I actually think Mia is the more likable character, even though she is apparently perceived as the “stormy,” “angry,” one. Elena is meant to be the “bad guy” in this show. She inflicts major emotional harm on her children and on nearly every other character with more than two minutes of screen time. One major fault of the show compared to the book (or so I’ve heard) is lack of nuance. The novel does not have a clear hero or villain in either woman, but nuance doesn’t read well for prime time television.
Even though Elena is the clear villain, I found myself identifying with many parts of her personality and actions. I have been guilty of wanting to be seen as a “good white person,” mentioning the time I marched with Dr. King. Ok — so that was Elena — but I have other moments written on my “good white card,” like the time I dated a Muslim or had a Latina roommate. I haven’t called the cops for a black person being in my neighborhood, but that didn’t mean I wasn’t internally more cautious around him. I think Elena, with her facade of perfection and goodness, hits closer to home than many of us would like to think.
This thought brings us to my favorite scene: Izzy has been sent home from school for creating a misguided art installation where she put black and yellow face on Cabbage Patch dolls to make a point that in our society, babies are “worth” different values depending on their race. Instead of staying home, she runs to fellow artist Mia’s house. Izzy is venting about her unwarranted suspension, but Mia sharply stops her and says that what she did was wrong, even if her heart was in the right place. Mia says, “You can’t challenge people and not expect to be challenged back.” At this moment Izzy looks so small and fragile and white, as if she might cry. But she is young enough and humble enough to accept this critique. She simply nods her head and stays silent. I loved this exchange because Izzy was being confronted with her racism and instead of being defensive, she soaks in the realization of what she’s done. Elena may be the embodiment of how not to be an anti-racist, but Izzy shows us the way.
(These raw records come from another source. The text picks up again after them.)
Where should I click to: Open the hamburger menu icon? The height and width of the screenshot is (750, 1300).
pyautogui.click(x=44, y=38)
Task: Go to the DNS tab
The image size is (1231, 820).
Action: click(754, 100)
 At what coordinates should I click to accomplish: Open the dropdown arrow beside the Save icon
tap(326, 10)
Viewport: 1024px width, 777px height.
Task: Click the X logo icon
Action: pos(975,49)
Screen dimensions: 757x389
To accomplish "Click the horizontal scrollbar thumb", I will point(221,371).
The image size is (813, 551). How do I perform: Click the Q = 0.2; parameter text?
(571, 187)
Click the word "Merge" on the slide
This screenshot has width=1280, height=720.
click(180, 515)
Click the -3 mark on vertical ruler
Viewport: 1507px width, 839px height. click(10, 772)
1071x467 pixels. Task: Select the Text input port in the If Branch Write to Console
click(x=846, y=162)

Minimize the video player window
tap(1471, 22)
I thought the series was a powerful meditation on motherhood, race and class, even if parts of the story were a bit melodramatic and unbelievable. But it is also the only TV show in recent memory that confronts white privilege and the subtle racism of liberal whites. It is definitely worth the watch, even if Kerry Washington’s limited emotional range bothers you. I still think she’s great. But I would suggest that it is not Ms. Washington’s acting abilities that most people found unwatchable — but the confrontation of racism in our own hearts.